LI boat crash sparks Coast Guard navigation aid review
The boat crash that killed three people off Seaford earlier this month has spurred a review by the U.S. Coast Guard of how it keeps track of navigational buoys.
The review comes as the agency has learned that it overlooked several notifications that two navigation aids near the crash site had been removed by the Town of Hempstead in the 1980s.
Earlier this month, the attorney for the estate of the boat operator killed in the Oct. 4 crash - George Canni - blamed the accident on a missing buoy and "day beacon," a pole-mounted reflector sign. Authorities had determined that Canni was legally drunk and operating his 40-foot Hustler speedboat at high speed in the dark.
When it checked its records, Hempstead determined the two markers had been removed from the channel even though they appear on current navigation charts.
Despite the absence of the navigation aids for more than two decades, James Mercante, attorney for the Canni estate, said "the buoys are still identified on navigation charts and GPS computer charts that the mariner is relying on for nighttime navigation."
Christopher T. McGrath, attorney for Peter Sofia of Massapequa, who was injured in the accident, said the markers were not an issue: "Alcohol plus speed is no defense when you're in a boat or a car."
The Coast Guard first noted the missing markers in its Local Notice to Mariners after checking all channel markers following the crash that killed Canni, 65, of Copiague, his wife and a friend, and seriously injured four others.
The Coast Guard doesn't know why the town's information failed to reach the proper agency officials, said Coast Guard Cmdr. Kevin O'Ditt, who oversees the aids-to-navigation teams for Sector Long Island Sound, which covers Long Island waters. "We're reviewing that process," he said.
Hempstead waterways Commissioner Ron Masters said that 1984 is the last time the town can confirm that the markers were in place. Masters said the town mails or hand-delivers an updated list of navigation aids and their locations to the Coast Guard "when there are significant changes." The markers appear on the 1984 list but not on lists prepared in 2001, 2004, 2007 and 2008.
He said in late December last year or early this January, the latest list was hand-delivered to the Jones Beach station, but town employees never followed up to ensure the Coast Guard had recorded the changes.
O'Ditt confirmed the document had been received at Jones Beach but added "this list did not include any request for action by the Coast Guard."

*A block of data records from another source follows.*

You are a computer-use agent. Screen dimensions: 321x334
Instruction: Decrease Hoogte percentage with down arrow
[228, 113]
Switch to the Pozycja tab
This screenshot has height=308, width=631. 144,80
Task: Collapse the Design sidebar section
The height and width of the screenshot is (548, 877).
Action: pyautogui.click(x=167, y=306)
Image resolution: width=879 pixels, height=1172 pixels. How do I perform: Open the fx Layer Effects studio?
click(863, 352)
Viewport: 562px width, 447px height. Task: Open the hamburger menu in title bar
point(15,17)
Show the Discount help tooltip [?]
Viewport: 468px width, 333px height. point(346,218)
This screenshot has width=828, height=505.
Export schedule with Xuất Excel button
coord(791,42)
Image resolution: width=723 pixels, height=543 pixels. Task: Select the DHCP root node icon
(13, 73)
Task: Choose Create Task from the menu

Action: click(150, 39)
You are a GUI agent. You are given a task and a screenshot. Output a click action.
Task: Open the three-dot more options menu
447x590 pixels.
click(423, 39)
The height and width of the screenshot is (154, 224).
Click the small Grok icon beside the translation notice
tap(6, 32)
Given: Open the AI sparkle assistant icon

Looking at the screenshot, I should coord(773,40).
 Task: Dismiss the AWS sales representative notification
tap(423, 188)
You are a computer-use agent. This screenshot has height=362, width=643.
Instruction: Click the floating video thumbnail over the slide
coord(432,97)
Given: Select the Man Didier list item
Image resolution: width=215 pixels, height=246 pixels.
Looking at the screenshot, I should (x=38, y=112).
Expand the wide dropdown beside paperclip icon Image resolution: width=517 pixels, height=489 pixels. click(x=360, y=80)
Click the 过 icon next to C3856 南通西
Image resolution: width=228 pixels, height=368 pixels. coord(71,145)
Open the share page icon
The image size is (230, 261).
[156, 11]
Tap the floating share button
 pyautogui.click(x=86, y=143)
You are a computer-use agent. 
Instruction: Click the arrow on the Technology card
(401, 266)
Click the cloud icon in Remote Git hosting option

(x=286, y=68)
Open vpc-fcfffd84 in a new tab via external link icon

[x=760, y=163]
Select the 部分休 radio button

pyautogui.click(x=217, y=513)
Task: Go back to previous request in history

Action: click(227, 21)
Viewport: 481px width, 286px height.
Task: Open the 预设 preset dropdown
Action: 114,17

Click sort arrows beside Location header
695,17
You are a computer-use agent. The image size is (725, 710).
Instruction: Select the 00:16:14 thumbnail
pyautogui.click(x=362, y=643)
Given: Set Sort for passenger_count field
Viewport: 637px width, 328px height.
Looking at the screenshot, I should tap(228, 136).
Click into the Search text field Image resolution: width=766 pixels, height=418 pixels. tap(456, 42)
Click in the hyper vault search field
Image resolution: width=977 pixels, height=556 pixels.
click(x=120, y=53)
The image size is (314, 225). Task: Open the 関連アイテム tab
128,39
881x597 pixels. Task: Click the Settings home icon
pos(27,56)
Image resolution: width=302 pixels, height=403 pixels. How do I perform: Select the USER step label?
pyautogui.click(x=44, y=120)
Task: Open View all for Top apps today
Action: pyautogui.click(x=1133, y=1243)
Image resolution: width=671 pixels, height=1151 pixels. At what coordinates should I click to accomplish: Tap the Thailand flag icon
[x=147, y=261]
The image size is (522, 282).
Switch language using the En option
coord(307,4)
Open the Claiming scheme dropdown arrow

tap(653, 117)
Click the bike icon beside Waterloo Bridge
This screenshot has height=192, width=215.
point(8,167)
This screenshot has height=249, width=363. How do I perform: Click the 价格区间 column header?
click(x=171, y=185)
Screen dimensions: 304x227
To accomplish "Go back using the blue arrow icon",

The preferred and official methods of alerting the agency to changes in navigation aids is to fill out a special form and mail it to the Coast Guard First District in Boston or fill out a notification on a Web site used by harbormasters, O'Ditt said.
Lt. Erik Halvorson, spokesman for the First District, which includes Sector Long Island Sound, said that after the sector reviews its procedures, the agency will determine "if there are lessons that can be applied" throughout the Northeast or beyond. He said the Coast Guard in 2005 began an ongoing effort with help from volunteers to check the placement of the 4,506 navigation aids in the First District not maintained by his agency.
Masters said no one working currently for the town knows why the markers were removed.